Dataset entries
::::::::::

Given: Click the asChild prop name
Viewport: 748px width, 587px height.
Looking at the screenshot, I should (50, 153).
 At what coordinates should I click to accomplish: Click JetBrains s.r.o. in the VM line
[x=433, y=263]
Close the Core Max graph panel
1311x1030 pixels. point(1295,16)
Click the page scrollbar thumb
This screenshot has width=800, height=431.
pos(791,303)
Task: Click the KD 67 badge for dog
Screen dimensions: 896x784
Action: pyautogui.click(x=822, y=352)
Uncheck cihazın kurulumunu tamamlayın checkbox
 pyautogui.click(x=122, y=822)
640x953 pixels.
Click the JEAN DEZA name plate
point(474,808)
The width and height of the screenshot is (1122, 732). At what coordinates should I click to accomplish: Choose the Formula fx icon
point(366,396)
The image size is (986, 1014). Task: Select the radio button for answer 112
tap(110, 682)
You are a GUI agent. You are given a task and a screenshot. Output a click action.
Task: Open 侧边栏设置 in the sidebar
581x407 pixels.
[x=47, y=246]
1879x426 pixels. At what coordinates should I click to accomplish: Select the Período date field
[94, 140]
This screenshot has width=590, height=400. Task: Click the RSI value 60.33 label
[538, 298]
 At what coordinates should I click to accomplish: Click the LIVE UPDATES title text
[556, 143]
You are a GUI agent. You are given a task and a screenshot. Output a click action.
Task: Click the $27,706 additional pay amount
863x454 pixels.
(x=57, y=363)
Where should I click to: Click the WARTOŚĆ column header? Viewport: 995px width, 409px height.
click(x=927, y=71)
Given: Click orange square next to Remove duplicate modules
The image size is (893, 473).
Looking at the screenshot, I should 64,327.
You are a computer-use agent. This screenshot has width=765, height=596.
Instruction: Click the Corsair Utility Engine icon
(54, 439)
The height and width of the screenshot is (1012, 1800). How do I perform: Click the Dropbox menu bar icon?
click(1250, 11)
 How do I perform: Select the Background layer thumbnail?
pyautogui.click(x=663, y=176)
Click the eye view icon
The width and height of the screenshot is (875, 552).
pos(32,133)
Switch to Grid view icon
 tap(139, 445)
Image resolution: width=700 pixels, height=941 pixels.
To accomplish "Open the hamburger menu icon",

::::::::::

◆ Problem description ◆
Before answering, count every line of the records that contains "Open"; the answer is that number and nothing more.

◆ Your response ◆
2